Monday, January 12, 2015

WOMAN IN WHITE: THE ANTI-DETECTIVE STORY



I've recently finished Wilkie Collins' THE WOMAN IN WHITE, often cited as one of the first novels that cemented the European mystery-detective genre. I didn't find it nearly as salutary an experience as his arguably more famous novel THE MOONSTONE, which boasts not only a better plot but an exciting pace and more rounded characters.

That said, THE WOMAN IN WHITE has one thing going for it that MOONSTONE did not: a story that totally invalidates one of the major tropes of the detective genre, so much so that I view it as being "anti-detective," at least in theme.

One of the most enduring themes of the straightforward detective story is the reader's experience of salvation when the clever detective sees the solution to some puzzle that has confounded all others. I don't know whether literary pundits still deem Edgar Allan Poe to be the creator of the detective story, but in at least two of his Dupin stories, Poe concretized the idea of the detective as the solver of great puzzles, both in "Murders in the Rue Morgue" and "The Purloined Letter."

As in many such detective stories, the 1860 novel WOMAN IN WHITE does present the audience with a very convoluted scheme involving certain villains' attempts to despoil an heiress of her inheritance, And two of the principal witnesses to the scheme-- main characters Walter Hartright and Marian Halcombe-- become amateur detectives in order to figure out what has been done and what they can do about it.

Without detailing that scheme, though, I will say that Collins structures the novel so that even when the heroes find out the truth, the villains have arranged things so thoroughly to their advantage that the detectives can't DO anything with their knowledge. At the very time when a Dupin or Holmes would unveil the secret that solves the whole difficulty, Walter and Marian find themselves helpless to make that revelation, because they know that no one will believe them.

Collins, in other words, has no faith that society will listen to the detective once he reveals the truth.  Early in the novel the main villain Count Fosco pokes fun at one character's belief that "murder will out," claiming that only stupid criminals are easily found out, and he does arrange things so that it takes advantage of both the inertia of society and the straightjacketing effects of the legal system.
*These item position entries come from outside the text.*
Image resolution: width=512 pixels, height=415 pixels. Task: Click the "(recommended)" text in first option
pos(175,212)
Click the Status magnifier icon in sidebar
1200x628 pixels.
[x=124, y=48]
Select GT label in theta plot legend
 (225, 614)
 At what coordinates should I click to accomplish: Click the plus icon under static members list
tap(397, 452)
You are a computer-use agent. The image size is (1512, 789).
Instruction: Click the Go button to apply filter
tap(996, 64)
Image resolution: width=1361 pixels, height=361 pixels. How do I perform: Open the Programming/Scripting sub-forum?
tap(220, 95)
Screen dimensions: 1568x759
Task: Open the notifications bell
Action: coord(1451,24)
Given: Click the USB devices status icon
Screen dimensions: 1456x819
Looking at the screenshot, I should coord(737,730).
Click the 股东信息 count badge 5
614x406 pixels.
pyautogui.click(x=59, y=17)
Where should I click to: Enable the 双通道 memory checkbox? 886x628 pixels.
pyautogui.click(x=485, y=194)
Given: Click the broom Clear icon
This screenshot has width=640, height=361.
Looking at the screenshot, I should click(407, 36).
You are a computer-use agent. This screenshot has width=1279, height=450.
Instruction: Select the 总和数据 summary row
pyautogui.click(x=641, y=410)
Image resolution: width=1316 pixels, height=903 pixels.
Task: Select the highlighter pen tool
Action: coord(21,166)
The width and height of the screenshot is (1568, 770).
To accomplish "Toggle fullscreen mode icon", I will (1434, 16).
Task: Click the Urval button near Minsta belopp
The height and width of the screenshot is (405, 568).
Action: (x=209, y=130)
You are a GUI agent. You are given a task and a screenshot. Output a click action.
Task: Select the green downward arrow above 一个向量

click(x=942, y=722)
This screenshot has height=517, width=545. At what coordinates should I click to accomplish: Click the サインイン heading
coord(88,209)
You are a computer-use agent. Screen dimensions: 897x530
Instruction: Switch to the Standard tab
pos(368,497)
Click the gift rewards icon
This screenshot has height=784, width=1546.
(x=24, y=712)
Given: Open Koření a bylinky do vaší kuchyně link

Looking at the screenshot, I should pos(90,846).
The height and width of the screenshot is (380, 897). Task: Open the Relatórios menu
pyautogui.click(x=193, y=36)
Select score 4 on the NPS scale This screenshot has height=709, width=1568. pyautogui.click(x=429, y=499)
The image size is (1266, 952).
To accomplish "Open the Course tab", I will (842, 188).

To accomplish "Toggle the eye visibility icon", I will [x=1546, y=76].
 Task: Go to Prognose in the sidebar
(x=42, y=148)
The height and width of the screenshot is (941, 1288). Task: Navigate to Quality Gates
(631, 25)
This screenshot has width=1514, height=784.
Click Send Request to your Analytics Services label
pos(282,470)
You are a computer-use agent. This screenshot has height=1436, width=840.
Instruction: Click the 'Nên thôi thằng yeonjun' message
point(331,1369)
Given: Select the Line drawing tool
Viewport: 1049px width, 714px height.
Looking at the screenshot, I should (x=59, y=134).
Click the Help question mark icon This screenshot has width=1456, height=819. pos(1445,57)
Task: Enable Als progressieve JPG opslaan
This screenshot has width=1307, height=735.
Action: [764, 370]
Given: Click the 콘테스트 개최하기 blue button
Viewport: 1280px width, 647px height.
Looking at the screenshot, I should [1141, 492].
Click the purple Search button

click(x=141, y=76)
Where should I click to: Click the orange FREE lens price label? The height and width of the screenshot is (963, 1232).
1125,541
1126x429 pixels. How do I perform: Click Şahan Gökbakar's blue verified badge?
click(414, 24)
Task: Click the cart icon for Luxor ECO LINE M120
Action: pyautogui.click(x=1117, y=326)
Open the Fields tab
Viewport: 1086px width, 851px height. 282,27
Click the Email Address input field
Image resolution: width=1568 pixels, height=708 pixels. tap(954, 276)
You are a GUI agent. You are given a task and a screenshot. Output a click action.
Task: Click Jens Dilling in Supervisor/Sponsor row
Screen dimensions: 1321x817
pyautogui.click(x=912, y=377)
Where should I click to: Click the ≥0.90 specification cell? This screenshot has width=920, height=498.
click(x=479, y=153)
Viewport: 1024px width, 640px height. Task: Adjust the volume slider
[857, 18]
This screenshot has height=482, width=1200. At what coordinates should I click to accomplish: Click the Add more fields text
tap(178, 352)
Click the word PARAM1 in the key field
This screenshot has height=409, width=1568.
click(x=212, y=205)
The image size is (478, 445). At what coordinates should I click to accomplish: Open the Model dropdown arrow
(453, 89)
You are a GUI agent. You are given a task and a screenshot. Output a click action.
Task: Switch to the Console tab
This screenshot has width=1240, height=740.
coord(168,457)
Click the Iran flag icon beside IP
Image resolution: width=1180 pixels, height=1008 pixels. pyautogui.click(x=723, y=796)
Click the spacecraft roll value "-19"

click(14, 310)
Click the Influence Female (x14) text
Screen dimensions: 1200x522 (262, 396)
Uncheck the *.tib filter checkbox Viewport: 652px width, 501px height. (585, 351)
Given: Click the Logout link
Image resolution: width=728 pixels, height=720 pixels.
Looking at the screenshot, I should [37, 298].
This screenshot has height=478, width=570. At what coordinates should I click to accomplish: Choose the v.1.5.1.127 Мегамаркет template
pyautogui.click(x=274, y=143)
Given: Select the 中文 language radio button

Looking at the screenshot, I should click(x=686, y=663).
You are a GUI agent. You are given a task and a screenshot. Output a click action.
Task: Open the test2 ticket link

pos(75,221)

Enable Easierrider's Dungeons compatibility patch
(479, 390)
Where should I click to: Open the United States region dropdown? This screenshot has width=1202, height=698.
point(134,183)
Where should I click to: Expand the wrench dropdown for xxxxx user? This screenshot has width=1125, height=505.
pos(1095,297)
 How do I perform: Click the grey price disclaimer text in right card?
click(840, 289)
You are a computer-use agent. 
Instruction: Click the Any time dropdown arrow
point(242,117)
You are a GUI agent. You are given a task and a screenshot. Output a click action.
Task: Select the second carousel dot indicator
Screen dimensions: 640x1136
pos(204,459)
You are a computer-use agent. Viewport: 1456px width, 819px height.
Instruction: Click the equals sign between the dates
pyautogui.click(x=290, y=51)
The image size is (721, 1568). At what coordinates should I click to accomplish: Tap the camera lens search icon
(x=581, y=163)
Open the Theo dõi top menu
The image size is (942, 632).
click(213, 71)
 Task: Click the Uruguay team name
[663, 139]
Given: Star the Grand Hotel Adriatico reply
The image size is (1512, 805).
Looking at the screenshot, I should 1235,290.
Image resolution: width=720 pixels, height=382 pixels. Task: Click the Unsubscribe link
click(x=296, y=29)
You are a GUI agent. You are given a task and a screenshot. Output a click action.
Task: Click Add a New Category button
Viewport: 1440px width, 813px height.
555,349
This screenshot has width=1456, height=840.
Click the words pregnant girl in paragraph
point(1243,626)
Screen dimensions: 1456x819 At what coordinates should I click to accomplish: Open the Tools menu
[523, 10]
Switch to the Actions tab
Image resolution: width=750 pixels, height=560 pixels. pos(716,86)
On a side-note Collins' father nagged the author into studying law, so that Collins might have some more profitable employment than being a writer. Collins, in showing in his novel that the law hampers more than it helps, may be demonstrating his extreme dislike for the legal profession in THE WOMAN IN WHITE-- though to be sure, Collins' friend and collaborator Charles Dickens had provided an even greater excoriation of the law in 1852's BLEAK HOUSE.

The undoing of the novel's villains takes place not because of any great revelation, but simply because Walter, by sheer coincidence, lucks into making contact with an enemy of Fosco, and that enemy is key to tearing down Fosco's tapestry of deception.  And thus, though THE WOMAN IN WHITE still qualifies as a "detective novel" in terms of content, in terms of theme it rejects one of the main emotional satisfactions of the genre.